A marvelous 13 years and a marvelous road—an interview with Choi Koon Shum, chairman of Chinese General Chamber of Commerce in Hong Kong
Hong Kong Special Administrative Region witnessed the 13th anniversary of its reunification on July 1. Currently, in order to commemorate the important moment for the Hong Kong Special Administrative Region, China, as well as himself, Choi Koon Shum, chairman of Chinese General Chamber of Commerce in Hong Kong, has been busy preparing for the celebration.
"Hong Kong has traversed an extraordinary road during the past 13 years. We could not have overcome the various difficulties we faced without the Hong Kong spirit of working hard and fighting positively, as well as the support from our motherland," said Choi during his interview with Xinhua News.
A marvelous 13 years
July 1997 has special significance for Choi. He witnessed his 40th birthday that month. He also attended the Hong Kong Handover Ceremony that July and witnessed the historic moment of reunification.
The flag of China, accompanied by the regional flag of Hong Kong, slowly rose at the Extension to the Hong Kong Convention and Exhibition Centre (HKCEC) on July 1, 1997. “I did not sleep the entire night of June 30, because I was so excited to be involved in the ceremony,” said Choi.
The people of Hong Kong did not foresee the approaching destruction of the Asian financial crisis while Choi and the rest of Hong Kong were enjoying the happiness of Hong Kong’s reunification. “The Asian financial crisis hit Hong Kong around October 1997. I remember the short-term loan interest in Hong Kong banks rose sharply to more than 70 percent, and even ultimately to 100 percent, and therefore people could not do business. That was the first time I saw this situation,” he said, “At that time, many people believed Hong Kong was walking in a dark tunnel and there was no hope.”
At that time, the Hong Kong stock market and Hong Kong dollar were hit hard and international financial speculators had threatened to turn Hong Kong into a "super ATM." However, with the central government's policy of "maintaining Hong Kong's prosperity and stability at all costs," the Hong Kong Government finally succeeded in smashing the international speculators' plan on August 28, 1998, and maintained Hong Kong's financial stability.
After the Asian financial crisis, Hong Kong successively survived the burst of the dot-com bubble in 2000, the SARS epidemic in 2003 and the global financial tsunami in 2008. Choi said all of these crises have an impact on Hong Kong's economy, and the region has gone through an unusual development process during the past 13 years. In the end though, it was always able to hold on and recover quickly from downturns.
In Choi's opinion, three reasons explain why Hong Kong can overcome these difficulties. First, its relatively strong economic base; second, its high adaptive capacity and the "Hong Kong Spirit" embodied by those people of Hong Kong who work hard and strive to do great things. As for the third important reason, he said, "It is because Hong Kong has been getting great support from the central government since it returned to the motherland. We can say that the central government will give Hong Kong anything it needs."

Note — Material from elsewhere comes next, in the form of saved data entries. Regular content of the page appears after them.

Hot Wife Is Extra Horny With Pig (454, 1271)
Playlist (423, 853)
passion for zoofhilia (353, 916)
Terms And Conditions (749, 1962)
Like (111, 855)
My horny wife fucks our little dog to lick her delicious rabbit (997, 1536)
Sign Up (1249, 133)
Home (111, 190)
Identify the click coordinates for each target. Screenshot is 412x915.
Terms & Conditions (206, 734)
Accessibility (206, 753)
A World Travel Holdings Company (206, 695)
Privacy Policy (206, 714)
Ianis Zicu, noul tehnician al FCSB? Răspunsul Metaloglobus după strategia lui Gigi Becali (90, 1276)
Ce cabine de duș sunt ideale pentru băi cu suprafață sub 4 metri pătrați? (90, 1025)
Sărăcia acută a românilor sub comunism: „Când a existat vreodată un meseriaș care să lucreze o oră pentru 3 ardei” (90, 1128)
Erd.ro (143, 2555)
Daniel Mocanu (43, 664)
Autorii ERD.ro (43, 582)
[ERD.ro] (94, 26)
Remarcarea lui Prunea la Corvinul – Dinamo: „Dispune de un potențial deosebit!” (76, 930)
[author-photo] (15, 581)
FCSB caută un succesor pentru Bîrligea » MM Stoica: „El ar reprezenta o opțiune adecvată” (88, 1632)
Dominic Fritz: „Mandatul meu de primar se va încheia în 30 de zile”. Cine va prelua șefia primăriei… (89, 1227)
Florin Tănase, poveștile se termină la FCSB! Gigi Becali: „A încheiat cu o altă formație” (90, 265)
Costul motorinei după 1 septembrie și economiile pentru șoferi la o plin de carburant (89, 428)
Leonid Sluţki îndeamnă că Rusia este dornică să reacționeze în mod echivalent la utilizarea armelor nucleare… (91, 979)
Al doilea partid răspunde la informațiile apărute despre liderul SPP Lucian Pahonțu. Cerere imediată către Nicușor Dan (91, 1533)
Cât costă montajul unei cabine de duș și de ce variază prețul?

When SARS broke out in 2003, Hong Kong's economy fell rapidly. The central government immediately launched the "Arrangement for Establishing Closer Economic and Trade Relations between the Chinese Mainland and Hong Kong," and opened up the individual visit programs for mainland residents to Hong Kong and Macao, to help the region recover quickly economically. "Without the Chinese mainland as its strong backer, Hong Kong would find it difficult to solve these problems through these years, let alone enjoy today's stability and prosperity," said Choi.
Taking the Hong Kong stock market as an example, the total market value of the listed companies in the Hong Kong Stock Exchange in 1997 was 3.2 trillion Hong Kong dollars while the number at the end of April this year approached 18.1 trillion Hong Kong dollars. In 2009, the first public equity financing on the Hong Kong Stock Exchange amounted to nearly 244 billion Hong Kong dollars, ranking first in the world.